### Extrait du document:
━━━━━━
Il est vrai que tout magistrat fonde son raisonnement sur un syllogisme juridique, dont la première proposition est un texte fournissant, en droit pénal, la définition d’une infraction, la deuxième la détermination d’un comportement factuel et la troisième la qualification des faits par rapport à l’infraction. En l’absence d’incrimination spécifique, la démarche juridique devient plus complexe : le juge ne peut l’appréhender qu’indirectement, par les infractions connexes.

Faut-il, à tout le moins, créer une infraction nouvelle telle que le délit de manipulation mentale ? Celui-ci présenterait le double avantage de franchir une étape intermédiaire vers la définition légale de la secte et de faciliter dans bien des cas le travail des magistrats.

Les avis recueillis par la Commission à ce sujet sont divergents et deux thèses s’affrontent :

 la première, favorable à la création d’un tel délit, estime que l’on peut progresser sur la piste de l’incrimination de manœuvres frauduleuses destinées à obtenir le consentement de personnes afin d’en tirer des avantages financiers ou matériels ;

 

 la deuxième, faisant valoir l’extrême difficulté à obtenir des preuves de la manipulation, redoute qu’une telle incrimination soit ou bien inapplicable ou bien de nature à rendre plus difficile, plus long et plus fragile le travail des magistrats.
━━━━━━
### Données disponibles:
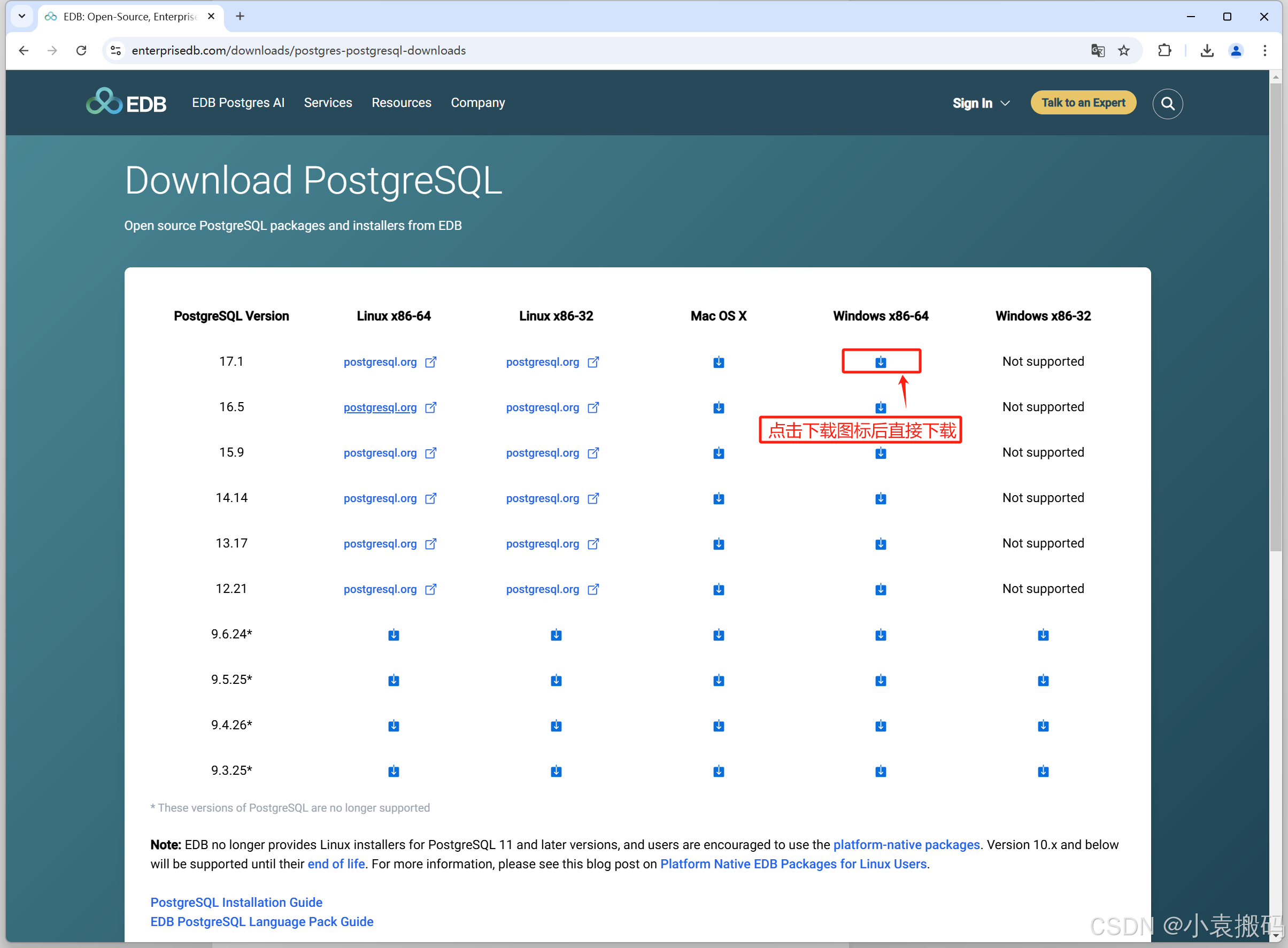Click download icon for PostgreSQL 14.14 Windows x86-64
Viewport: 1288px width, 948px height.
[x=880, y=498]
━━━━━━
### Consigne:
Prolongez l'extrait sur la création d'un délit de manipulation mentale, en reprenant juste après sa dernière phrase. Les données ne jouent aucun rôle ici.

### Réponse proposée:
La Commission n’a pas souhaité, compte tenu de la spécialisation de son objet et des conclusions, qu’elle fait siennes, de la précédente commission d’enquête parlementaire, rouvrir une discussion sur l’opportunité de proposer la création d’un délit de manipulation mentale. Elle considère toutefois qu’une réflexion se nourrissant du travail du Parlement et de la Mission interministérielle de lutte contre les sectes devrait être poursuivie.

Mais les difficultés d’application du droit positif en matière d’agissements sectaires proviennent aussi et surtout, au-delà des débats théoriques, d’une série d’obstacles psychologiques et matériels auxquels sont confrontés les juges.

B) LES OBSTACLES PSYCHOLOGIQUES ET MATERIELS

On doit, en premier lieu, mentionner les limites internationales aux investigations judiciaires. Ces aspects internationaux de la fraude sectaire seront examinés dans une partie spécifique du rapport. Les sectes les plus importantes sur le plan des activités économiques et financières ont en effet tissé des réseaux internationaux qui rendent indispensable l’exercice d’un droit de suite à l’étranger. Or, la sensibilisation au problème sectaire est très différente selon les pays. Aussi bien, ceux qui adoptent un profil très libéral sont aussi, de ce fait, ceux où les sectes choisissent d’abriter leurs centres nerveux et ceux où les services de police judiciaire sont les moins coopératifs.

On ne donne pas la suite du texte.